Re: [patch][rfa] --gprof Performance Improvement

Frank Ch. Eigler
Hi -

> [...]
> Comments? OK to commit?

Nicely done, thanks.  (If backward compatibility was at all a concern,
the gprof component could have a new "sample" pin that assumes the
pin-based PC traffic, instead of changing the current interface.  But
I agree that the old interface is not worth saving.)

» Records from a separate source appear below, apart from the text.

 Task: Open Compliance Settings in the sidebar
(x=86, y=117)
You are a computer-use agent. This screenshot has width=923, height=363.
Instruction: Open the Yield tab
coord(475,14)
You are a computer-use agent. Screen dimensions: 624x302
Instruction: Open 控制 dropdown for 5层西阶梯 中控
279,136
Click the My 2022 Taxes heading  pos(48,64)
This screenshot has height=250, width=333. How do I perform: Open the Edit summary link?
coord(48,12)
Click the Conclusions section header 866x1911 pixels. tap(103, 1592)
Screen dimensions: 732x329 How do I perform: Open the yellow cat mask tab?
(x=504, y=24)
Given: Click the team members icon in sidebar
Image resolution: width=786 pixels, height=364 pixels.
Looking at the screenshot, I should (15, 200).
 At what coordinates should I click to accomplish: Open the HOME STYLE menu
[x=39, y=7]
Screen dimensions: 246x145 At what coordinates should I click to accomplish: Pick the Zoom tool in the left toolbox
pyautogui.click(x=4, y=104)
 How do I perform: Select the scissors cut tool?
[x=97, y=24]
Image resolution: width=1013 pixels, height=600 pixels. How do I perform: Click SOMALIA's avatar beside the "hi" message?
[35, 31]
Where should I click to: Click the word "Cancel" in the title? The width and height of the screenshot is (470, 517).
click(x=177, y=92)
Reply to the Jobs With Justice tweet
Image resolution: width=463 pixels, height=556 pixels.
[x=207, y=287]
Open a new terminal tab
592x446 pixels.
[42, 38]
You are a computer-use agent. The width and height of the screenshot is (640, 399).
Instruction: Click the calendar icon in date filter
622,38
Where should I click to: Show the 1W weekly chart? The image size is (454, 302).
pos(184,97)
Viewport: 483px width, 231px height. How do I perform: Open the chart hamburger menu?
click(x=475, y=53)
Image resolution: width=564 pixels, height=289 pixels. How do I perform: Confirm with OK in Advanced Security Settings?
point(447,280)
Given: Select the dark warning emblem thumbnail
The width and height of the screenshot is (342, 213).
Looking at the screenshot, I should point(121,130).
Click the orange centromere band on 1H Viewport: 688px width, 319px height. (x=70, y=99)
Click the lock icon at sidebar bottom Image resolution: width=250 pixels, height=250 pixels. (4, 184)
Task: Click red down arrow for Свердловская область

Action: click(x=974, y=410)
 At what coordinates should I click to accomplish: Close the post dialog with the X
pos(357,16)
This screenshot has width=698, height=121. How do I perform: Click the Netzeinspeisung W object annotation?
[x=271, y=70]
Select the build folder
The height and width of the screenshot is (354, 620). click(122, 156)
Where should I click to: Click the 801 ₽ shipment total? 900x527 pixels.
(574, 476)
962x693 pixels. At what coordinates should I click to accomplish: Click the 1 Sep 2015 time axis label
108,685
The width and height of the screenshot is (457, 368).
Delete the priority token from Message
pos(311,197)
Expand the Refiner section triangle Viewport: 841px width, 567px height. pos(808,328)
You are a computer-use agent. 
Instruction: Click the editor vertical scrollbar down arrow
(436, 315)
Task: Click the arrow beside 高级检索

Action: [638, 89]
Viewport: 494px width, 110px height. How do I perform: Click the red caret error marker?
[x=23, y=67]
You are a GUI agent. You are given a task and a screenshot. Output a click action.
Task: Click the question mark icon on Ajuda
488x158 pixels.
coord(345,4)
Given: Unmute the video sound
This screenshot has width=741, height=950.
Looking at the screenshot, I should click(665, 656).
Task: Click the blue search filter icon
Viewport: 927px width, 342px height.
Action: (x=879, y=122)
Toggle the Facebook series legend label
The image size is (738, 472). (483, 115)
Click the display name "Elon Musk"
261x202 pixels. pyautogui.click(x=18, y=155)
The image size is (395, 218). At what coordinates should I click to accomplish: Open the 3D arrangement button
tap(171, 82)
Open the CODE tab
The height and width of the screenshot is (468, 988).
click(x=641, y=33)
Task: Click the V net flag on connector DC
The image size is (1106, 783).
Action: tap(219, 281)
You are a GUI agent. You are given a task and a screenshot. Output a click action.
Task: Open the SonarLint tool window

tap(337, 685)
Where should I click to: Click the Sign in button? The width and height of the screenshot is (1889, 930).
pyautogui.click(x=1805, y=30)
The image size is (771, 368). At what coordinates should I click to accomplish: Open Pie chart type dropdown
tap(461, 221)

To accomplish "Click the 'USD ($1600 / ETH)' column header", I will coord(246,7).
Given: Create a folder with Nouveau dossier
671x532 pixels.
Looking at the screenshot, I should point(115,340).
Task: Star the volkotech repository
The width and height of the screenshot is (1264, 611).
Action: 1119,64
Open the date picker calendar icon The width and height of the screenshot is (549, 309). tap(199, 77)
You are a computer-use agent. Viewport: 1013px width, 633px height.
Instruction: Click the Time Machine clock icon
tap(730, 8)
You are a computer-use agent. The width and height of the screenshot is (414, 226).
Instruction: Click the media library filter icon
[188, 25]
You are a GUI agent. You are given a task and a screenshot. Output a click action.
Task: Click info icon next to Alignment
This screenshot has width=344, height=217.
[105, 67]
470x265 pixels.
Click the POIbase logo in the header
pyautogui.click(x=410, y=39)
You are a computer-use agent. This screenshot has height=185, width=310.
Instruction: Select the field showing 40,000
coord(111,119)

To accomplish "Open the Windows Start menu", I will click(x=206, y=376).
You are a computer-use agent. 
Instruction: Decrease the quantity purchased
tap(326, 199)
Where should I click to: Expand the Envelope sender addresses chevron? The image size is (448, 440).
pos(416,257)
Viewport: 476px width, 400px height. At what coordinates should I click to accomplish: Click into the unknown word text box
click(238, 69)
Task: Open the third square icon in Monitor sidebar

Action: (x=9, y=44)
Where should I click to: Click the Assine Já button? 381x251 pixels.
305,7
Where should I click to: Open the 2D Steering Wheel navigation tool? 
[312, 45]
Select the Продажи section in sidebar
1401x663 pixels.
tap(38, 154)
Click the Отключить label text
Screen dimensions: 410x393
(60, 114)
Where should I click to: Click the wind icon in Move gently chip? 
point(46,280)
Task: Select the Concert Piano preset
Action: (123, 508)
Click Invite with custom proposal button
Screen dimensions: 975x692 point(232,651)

Was the string conversion stuff obvious in profiling output?

- FChE
Reply | Threaded
Open this post in threaded view
|

Re: [patch][rfa] --gprof Performance Improvement

Dave Brolley-2
Frank Ch. Eigler wrote:

>Nicely done, thanks.  (If backward compatibility was at all a concern,
>the gprof component could have a new "sample" pin that assumes the
>pin-based PC traffic, instead of changing the current interface.  But
>I agree that the old interface is not worth saving.)
>
>Was the string conversion stuff obvious in profiling output?
>  
>
I don't know --- I took a more brute force approach, since I knew that
the overhead was in the driving of the cpu's sample-gprof pin (the only
effect of using --gprof). I first suspected overhead in the std::map
used to collect the buckets, but that turned out to be small. I then
tried the "local reference for this->stats[current_stats]" optimization
and got the 3%. I then tried experimentally removing the collection of
the data and found no improvement. That left the parsing of the
attributes which, when experimentally removed, accounted for all of the
nasty overhead.

Dave

Reply | Threaded
Open this post in threaded view
|

Re: [patch][rfa] --gprof Performance Improvement

Dave Brolley-2
...committed